With that as our framework, let us consider how reporting season played out.
First, the headlines.
To set the scene, we need to know the big picture.
- How did macro markets play out over the month (e.g. risky assets like equities versus lower volatility assets like bonds)?
- How did factor based strategies play out (e.g. value vs growth vs quality etc)?
- What ASX 200 sectors outperformed (e.g. materials vs tech)?
Armed with those, we can make more holistic sense of the reporting season summary.
So, to table one, macro market and factor strategy returns, shown below.
Value handily outperformed Growth and Quality over the results season month of Feb. Bonds performed poorly, as higher rates equate to lower prices, and commodities, including gold, performed well.
Moving from macro markets to equities more specifically, European equities were hit harder, in a generally down month, on the back of proximity to the Russian invasion of Ukraine.
Moving towards ASX 200 sectors, we can see that information technology and consumer discretionary had a very challenged results season, with materials, energy and staples performing robustly.
With these big picture outcomes cemented in our minds, we can now talk at a more granular level about how or why certain stocks might have beaten (fallen short) of market expectations, which is where the out (under) performance ultimately stems from.
Results season summary
- Value stocks outperforming growth, due to low embedded expectations and a rising rates tailwind (e.g. ABC vs DMP) which negatively impacts secular growth stocks (e.g. XRO)

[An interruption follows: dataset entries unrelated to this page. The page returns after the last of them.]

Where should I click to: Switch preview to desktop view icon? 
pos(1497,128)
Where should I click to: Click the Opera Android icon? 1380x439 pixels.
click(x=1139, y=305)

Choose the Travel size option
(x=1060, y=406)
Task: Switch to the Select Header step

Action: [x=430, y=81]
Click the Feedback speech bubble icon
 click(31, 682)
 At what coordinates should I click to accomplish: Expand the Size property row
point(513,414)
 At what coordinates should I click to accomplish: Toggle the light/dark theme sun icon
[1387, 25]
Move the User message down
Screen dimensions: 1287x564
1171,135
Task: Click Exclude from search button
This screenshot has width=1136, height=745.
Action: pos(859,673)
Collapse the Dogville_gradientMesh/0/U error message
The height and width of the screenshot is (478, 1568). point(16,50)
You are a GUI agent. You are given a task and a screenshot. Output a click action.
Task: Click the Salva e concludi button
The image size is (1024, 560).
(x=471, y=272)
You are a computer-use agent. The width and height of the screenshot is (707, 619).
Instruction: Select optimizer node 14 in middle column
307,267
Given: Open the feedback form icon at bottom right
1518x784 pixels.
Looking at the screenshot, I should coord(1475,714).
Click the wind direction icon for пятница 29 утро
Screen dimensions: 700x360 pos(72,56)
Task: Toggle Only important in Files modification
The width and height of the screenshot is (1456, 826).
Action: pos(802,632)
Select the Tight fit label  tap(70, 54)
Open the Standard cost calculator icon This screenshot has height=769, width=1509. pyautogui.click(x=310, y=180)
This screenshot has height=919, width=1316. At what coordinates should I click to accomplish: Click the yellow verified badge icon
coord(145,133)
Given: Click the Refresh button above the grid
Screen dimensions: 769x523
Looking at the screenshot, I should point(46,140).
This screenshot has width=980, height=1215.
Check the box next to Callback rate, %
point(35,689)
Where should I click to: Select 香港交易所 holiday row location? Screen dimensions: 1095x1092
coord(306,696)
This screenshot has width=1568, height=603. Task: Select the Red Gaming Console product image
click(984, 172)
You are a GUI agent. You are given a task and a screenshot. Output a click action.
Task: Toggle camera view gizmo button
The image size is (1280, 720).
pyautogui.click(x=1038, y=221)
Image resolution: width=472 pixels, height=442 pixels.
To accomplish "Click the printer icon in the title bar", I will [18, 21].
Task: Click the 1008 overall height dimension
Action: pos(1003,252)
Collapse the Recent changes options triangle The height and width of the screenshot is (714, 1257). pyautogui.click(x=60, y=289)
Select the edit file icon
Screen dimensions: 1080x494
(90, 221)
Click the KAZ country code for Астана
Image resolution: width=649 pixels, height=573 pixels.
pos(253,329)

- Rates beta driving outperformance from the financials that make money on investment income (QBE, SUN) or maturity transformation (banks)
- Commodity price environment even stronger on the back of Russia (WPL, BHP, IPL, AWC), whose exports are predominantly oil and gas, fertiliser, aluminium and wheat. Recall that most investors don't expect commodity prices, or energy prices (oil, LNG, coal), to remain this high, over the medium run, and therefore, each day, each week, each month that they remain elevated effectively creates an earnings upgrade, relative to expectations, and hence outperformance
- Raw material input prices creating challenging working capital issues for some (ANN, Probuild) but not as bad as first feared at the outset of reporting season
- Inventory builds across consumer discretionary (WES, BRG, SUL, CCX, ADH) stocks are a concern, to our mind, as they appear to be extrapolating a level of consumer demand that is unlikely to be sustained as consumption returns to pre-pandemic patterns
- Idiosyncratic variation producing decent earnings beats (WOR, more project wins, MND, project wins + reopening of borders which affects FIFO workers, GEM, higher childcare enrolment enquiries as COVID impacts fade + stock buybacks, VCX, higher cash collections and incrementally improved releasing spreads, TWE, as consumers return to restaurants and lost China share is replaced)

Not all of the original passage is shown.